But in the 1970s, the computer industry’s old order began slowly, and imperceptibly at first, to crumble. After defining the market, IBM attracted hordes of competitors, from Japanese behemoths, such as Fujitsu and Hitachi, that were intent on crushing it, to dozens of young, nimble and money-hungry American start-ups, such as Apple Computer and Sun Microsystems, that were content merely to steal away little bits of its huge business.

Stunning technological advances throughout the period encouraged the competitors, currently estimated by IBM at more than 50,000 worldwide, to offer low-cost, state-of-the-art computers, undermining IBM’s seeming lock on the marketplace. If IBM saw the changes--and that remains a matter of some debate--it certainly didn’t appreciate their full impact until the mid-1980s, at least a decade after IBM’s share of the worldwide computer market had started to shrink from well over 50% to less than 35% today.

Why didn’t IBM executives see or adjust to their changing landscape? Quite simply, analysts and management experts say, business was too good for IBM for too long; executives didn’t believe it could ever be otherwise. Blessed by decades of stunning success, IBM’s corporate culture, once the envy and model for the rest of American business for its strength, efficiency, depth and commitment, had become so inwardly focused and inbred that it was blind to the harsh realities of its business environment. Further, its employee ranks had became so stultified and bloated with “yes men”--workers refer to the vast layers of 25,000 middle managers as “The Big Gray Cloud”--that messages of gloom and doom from the field forces were squashed before they could make their way up the chain of command.

Listed records:
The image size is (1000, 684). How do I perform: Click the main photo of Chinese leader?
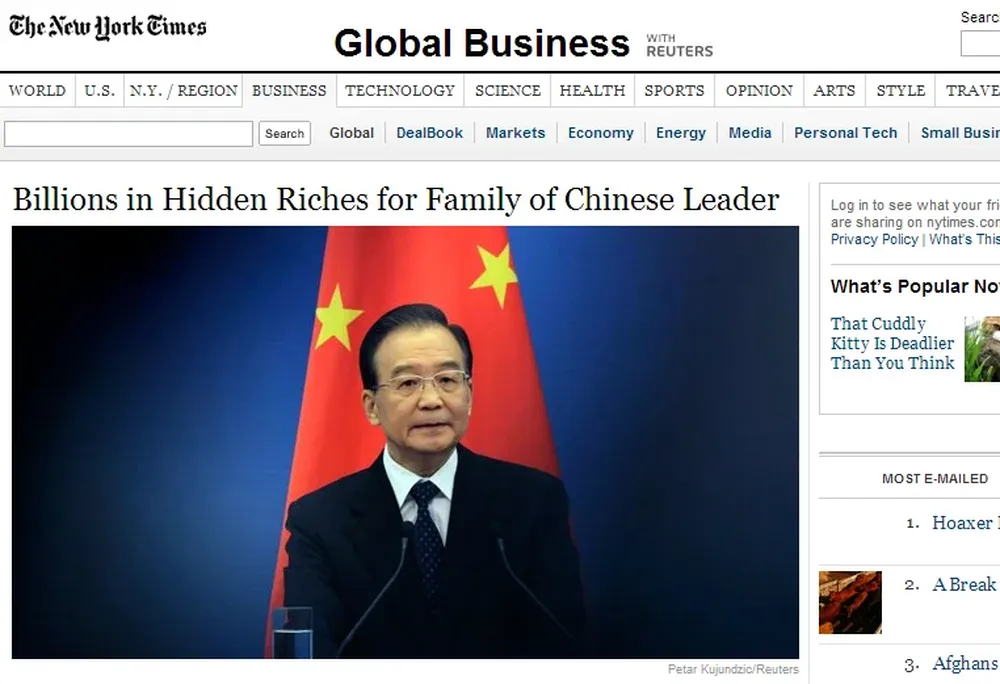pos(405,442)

==

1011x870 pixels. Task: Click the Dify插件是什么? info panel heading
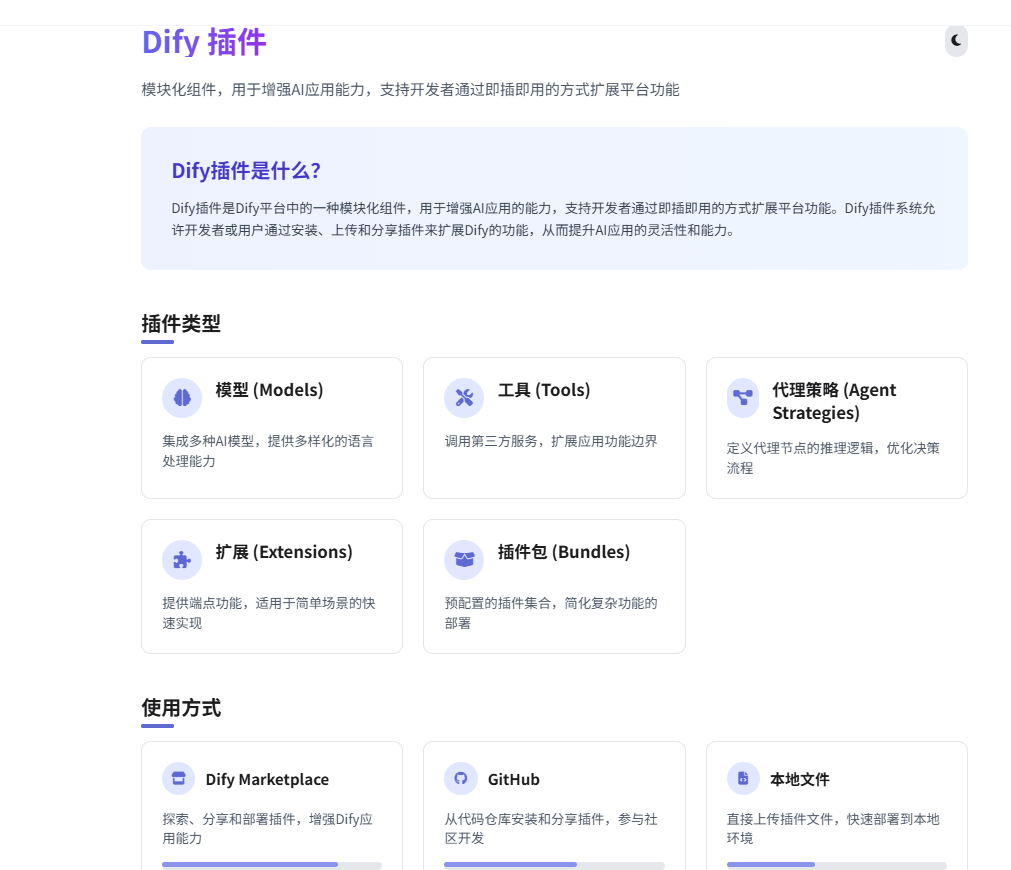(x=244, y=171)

Stated goal A: In the passage on IBM, what do workers call the layers of middle managers?
Stated goal B: Condense the paragraph of the passage on IBM that begins "Why didn’t IBM executives" into a short bulleted list that keeps its main facts.

Task result A: “The Big Gray Cloud”

Task result B:
- Analysts and management experts say IBM's business was too good for too long, and executives didn't believe it could change.
- After decades of success, IBM's corporate culture had become so inwardly focused and inbred that it couldn't see the harsh realities of its business environment. That culture had once been admired as a model for its strength, efficiency, depth and commitment.
- The workforce had become stultified and bloated with "yes men," including about 25,000 middle managers whom workers call "The Big Gray Cloud."
- Warnings from the field forces were squashed before they could reach the top of the chain of command.